#### GIVEN TEXT:
New FDA Rule Requires Clearer Pregnancy, Lactation Risk Information on Product Labeling
The FDA is requiring drugmakers to revamp their product labeling to include clearer information on the safe use of drugs and biologicals in pregnant women and nursing mothers, marking the first labeling requirement of its kind since the late 1970s.
Under a final rule issued recently, drugmakers must now include three new subsections on labels to address risks associated with pregnancy, lactation and reproductive potential.
One of the most significant changes is the scrapping of the current lettering system — A, B, C, D and X —that has been used to classify a drug’s risk during pregnancy. The letter categories were too simplistic and widely misinterpreted, said Sandra Kweder, deputy director of CDER's Office of New Drugs.
To remedy that situation, the subsection on pregnancy will provide information on dosing and potential risks to the developing fetus, as well as information on any registry that collects data on the effects of the product. The lactation subsection will include information on the amount of drug in breast milk and potential effects on the breast-fed child. And the subsection on reproductive potential will include information on pregnancy testing, contraception and infertility as it relates to the drug. This information had been included in labeling, but there was no consistent placement for it until now, the FDA said.

#### RAW DATA:
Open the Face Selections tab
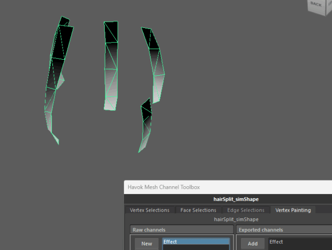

==

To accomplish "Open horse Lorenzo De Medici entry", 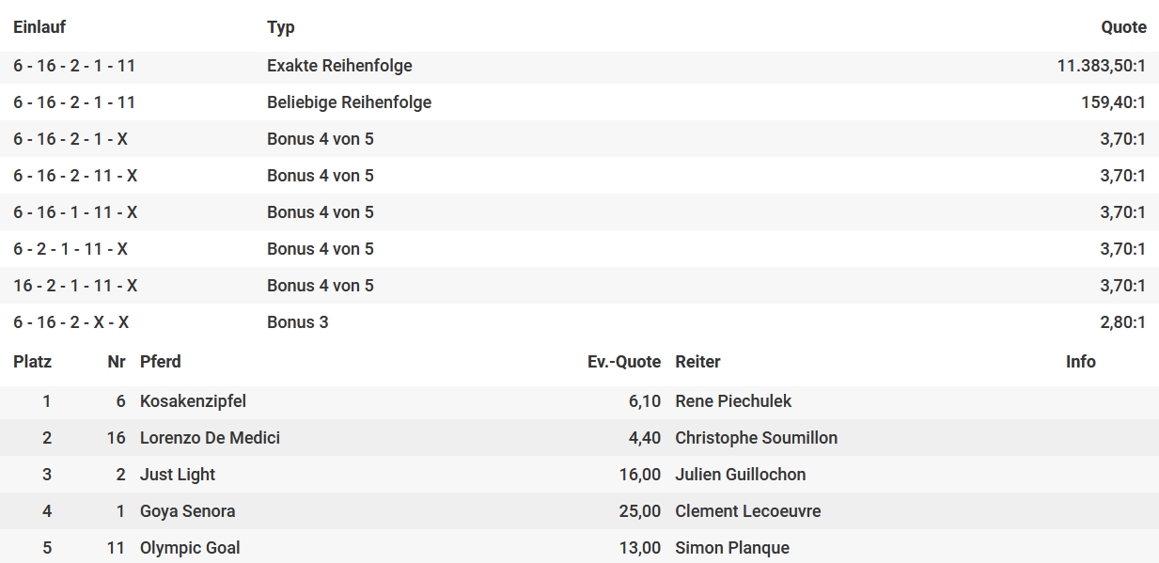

#### WORK ITEM A:
In the article on the FDA pregnancy and lactation labeling rule, who called the old letter categories too simplistic and widely misinterpreted?
#### WORK ITEM B:
Carry the article on the FDA pregnancy and lactation labeling rule forward from its final sentence.

#### EXERCISE ANSWER A:
Sandra Kweder, deputy director of CDER's Office of New Drugs.

#### EXERCISE ANSWER B:
The new rule will force companies to research existing medical literature to find relevant information for labeling, Kweder said, adding that such information often had been overlooked in the past. However, the new rule doesn’t mandate that companies conduct new preclinical and clinical studies to obtain the data if it’s not available, Kweder told reporters yesterday. When no data are available, manufacturers must indicate that on the labeling, she said.
The rule, which finalizes a 2008 draft and replaces rules that have in place since 1979, will take effect June 30, 2015, for new drugs and biologics, and will be phased in gradually for previously approved products.
The FDA also released an accompanying draft guidance that details new format and content requirements under the rule. For example, the pregnancy section must have four subheads on pregnancy exposure registry, risk summary, clinical considerations and data. The lactation section must have subheads on risk summary, clinical considerations and data. And the reproductive potential section must have subheads on pregnancy testing, contraception and infertility. Comments should be submitted by Feb. 2. — Jonathon Shacat
Originally appeared in Drug Industry Daily, the pharmaceutical industry’s number one source for regulatory news and information. Click here for more information.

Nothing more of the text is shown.